Sometimes I like to pretend Willy Vlautin invented me. Maybe that sounds weird. If you've ever heard his local country-punk band, Richmond Fontaine, you know the people Vlautin writes about tend to be pretty messed up. They're always broken down or lost or just flat-out at the end of their rope, whereas I've been a pretty lucky girl so far. But the reason I like to think he made me up is that if he did, then no matter what, no matter how many times I keep making the same mistakes, he would never give up on me. He'd hold out hope; he's like that.
Even though everyone told me he was the nicest guy in the world, I was nervous about meeting Vlautin for beers at the Vern last week. It's scary to meet your heroes. But it turns out he is the nicest guy in the world. Makes sense, too—his stories may be unbearably sad and his characters almost hopeless, but Vlautin is nicer to the people he writes about than probably anybody else in their lives has been. They've had it rough, most of them, and he doesn't shy away from telling about the bad things they've done, but you can tell he's on their side, hoping they'll be OK in the end. He writes like he's trying to make up for all the meanness in the world.

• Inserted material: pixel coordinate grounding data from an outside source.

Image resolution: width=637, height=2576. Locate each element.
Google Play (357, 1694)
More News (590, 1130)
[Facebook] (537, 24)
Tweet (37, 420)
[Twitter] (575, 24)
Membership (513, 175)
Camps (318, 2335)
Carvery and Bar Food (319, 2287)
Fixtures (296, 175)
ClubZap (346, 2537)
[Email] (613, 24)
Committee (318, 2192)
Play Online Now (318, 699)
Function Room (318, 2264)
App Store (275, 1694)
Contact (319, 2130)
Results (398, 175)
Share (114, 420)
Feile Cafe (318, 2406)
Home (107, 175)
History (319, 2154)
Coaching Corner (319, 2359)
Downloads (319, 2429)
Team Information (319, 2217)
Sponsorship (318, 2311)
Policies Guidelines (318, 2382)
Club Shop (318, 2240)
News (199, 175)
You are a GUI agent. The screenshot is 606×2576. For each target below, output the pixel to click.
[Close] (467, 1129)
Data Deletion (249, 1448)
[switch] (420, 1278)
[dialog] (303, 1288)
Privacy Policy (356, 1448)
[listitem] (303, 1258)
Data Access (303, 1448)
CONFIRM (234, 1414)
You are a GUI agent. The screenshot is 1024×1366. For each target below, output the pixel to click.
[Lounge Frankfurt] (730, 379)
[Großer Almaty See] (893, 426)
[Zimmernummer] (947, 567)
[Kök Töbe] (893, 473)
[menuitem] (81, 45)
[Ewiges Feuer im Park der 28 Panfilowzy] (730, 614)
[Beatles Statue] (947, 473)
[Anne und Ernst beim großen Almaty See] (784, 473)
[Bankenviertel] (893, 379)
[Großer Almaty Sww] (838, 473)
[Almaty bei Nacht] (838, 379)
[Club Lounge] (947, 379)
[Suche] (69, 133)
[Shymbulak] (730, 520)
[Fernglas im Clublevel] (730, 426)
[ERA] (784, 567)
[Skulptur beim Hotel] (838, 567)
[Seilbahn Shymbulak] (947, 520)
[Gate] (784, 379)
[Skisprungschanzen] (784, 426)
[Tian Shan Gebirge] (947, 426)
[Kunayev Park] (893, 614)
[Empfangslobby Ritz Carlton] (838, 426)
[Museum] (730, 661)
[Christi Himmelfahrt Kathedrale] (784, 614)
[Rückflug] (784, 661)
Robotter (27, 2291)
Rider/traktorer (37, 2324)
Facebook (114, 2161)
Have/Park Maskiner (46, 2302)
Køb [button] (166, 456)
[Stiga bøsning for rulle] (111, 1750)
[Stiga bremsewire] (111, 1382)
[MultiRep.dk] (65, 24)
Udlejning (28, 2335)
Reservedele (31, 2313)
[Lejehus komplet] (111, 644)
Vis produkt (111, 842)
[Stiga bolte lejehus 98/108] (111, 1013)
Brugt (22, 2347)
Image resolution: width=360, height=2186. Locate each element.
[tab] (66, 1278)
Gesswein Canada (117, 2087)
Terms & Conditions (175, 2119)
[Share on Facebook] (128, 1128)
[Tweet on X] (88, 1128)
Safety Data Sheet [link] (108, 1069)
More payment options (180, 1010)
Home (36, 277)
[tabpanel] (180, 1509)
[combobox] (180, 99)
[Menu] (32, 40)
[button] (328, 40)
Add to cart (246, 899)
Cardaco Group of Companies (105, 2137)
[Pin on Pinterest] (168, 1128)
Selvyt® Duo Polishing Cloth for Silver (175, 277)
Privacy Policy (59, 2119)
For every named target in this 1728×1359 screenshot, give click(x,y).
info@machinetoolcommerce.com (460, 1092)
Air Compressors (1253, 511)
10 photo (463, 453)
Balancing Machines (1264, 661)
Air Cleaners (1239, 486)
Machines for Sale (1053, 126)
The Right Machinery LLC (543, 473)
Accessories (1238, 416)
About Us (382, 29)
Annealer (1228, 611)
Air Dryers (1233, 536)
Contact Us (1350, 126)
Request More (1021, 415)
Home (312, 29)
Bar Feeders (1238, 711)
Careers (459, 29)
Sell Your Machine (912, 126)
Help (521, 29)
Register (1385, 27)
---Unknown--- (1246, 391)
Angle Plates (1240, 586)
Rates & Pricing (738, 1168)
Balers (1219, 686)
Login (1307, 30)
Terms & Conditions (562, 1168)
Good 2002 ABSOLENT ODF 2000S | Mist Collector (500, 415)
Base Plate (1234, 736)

Vlautin's debut novel, The Motel Life, just published by Harper Perennial, is less bleak than most of his songs, if only because there's more room in it for humor and small kindnesses. But Vlautin is drawn to the unlucky side of life. On page one, young Frank Flannigan's passed out in his Reno motel room when a bird crashes through the window, letting in the cold night. It's the perfect image to start off the book, this poor lost creature suddenly appearing where it shouldn't be, destroying itself and putting a hole in the world. Things go downhill from there. Frank's older, drunk brother, Jerry Lee, comes into his room that same night, distraught because he hit a kid on a bicycle while driving home from his girlfriend's house. So the two brothers make the first of a whole bunch of bad decisions: They flee.
Frank and Jerry Lee are lost souls, but they're good guys, and Vlautin keeps trying to help them out. He gives them a dog, he gives them a couple of chances, he even gives them a Willie Nelson tape. "I felt so bad for those guys," Vlautin says. "They needed Willie Nelson. I wanted them to have that kind of comfort, and to know that...that they liked beautiful things, that they weren't bad guys at all."
One of the major pieces of the book is the solace of music and stories. Frank tells wild stories to his brother and his girlfriend to make them—and himself—feel better. That comes straight from the author. Vlautin writes to keep from going crazy, the same reason he loves music. "I started writing when I was about 14," says the Reno native, "specifically because I was so shy I couldn't talk to anybody. I was too embarrassed to say that I was going crazy or I was having a hard time, because, you know, nothing dramatic's ever happened to me," he laughs. "I just wasn't a well-adjusted kid."
Similarly, Vlautin says, "I really love that aspect of music: when it's not anybody's record but yours, and you can keep them around, like when you move someplace and you don't know anybody but you have your five favorite records that you can call home. It gives you strength to get through the day."
Vlautin has already sold his next two novels, and he and steel-guitar player Paul Brainard have recorded a CD of instrumentals as a soundtrack for the next book. The movie rights for The Motel Life were sold to 21 Grams writer Guillermo Arriaga, and Vlautin adapted the screenplay himself. And, he says, he's a generally happier guy than he was 10 years ago.
"I've always have been interested in the aspect of people who make the same mistakes over and over again," Vlautin says. "Because most people do. It's so hard to change, it's so hard to try to be a better person than you were last year. I've always been interested in the struggle to try to change and not having the courage to change. Because I've done that... I always thought I'd try to learn from my mistakes and I make the same mistakes over and over, you know. Maybe that's just part of the way it is."